「お客様は電気ドリルが欲しいんじゃない、穴が欲しいんだ」
「電気ドリル」事業の創始者は、血のにじむ様な思いをして消費者の「穴」が欲しいという課題を「電気ドリル」という商品で解決し、大きな事業体にまで発展させた。時代が経るにつれ、消費者の「穴」へのニーズが徐々に変容し、多様なアプローチの仕方を求める様になり、他の道具へのシフトが起きてきた。それに対して「電気ドリル」協会は、他の道具の「穴」を開けるプロセスに危険性があり、それを検証する社会的仕組みが必要だと政府に働きかけ、許認可制度を新たに設けた。(注)

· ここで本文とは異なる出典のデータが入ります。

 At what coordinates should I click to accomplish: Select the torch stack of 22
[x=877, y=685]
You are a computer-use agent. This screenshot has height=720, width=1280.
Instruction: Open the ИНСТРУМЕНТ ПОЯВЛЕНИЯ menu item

お客様はあくまでも顧客価値(=穴)を求め、それを効果的、効率的に実現する為の商品(=電気ドリル)を購入している訳である。お客様が見るのは、提供価値ではなく、顧客価値である。ところが、企業側はひたすら自社の提供価値を見続け、ベンチマーキング的に改善を図ろうとする。短期的には両者間で大きなギャップは生じないであろう。が、技術革新や生活様式の変化、そして人々の意識や価値観が変わるにつれ、業界全体の売上伸び率の伸び悩みや利益率の低下などが生じ始め、顧客価値と提供価値との間のズレは大きくなる。そして創業者が消費者の思いを汲み上げて事業を発展させたのに対し、その後継者は身内に目を向け続け、ますます消費者との距離感を広げていく。
「何が消費者の求める顧客価値か」を考え続ける事が持続可能な事業活動の秘訣ではなかろうか。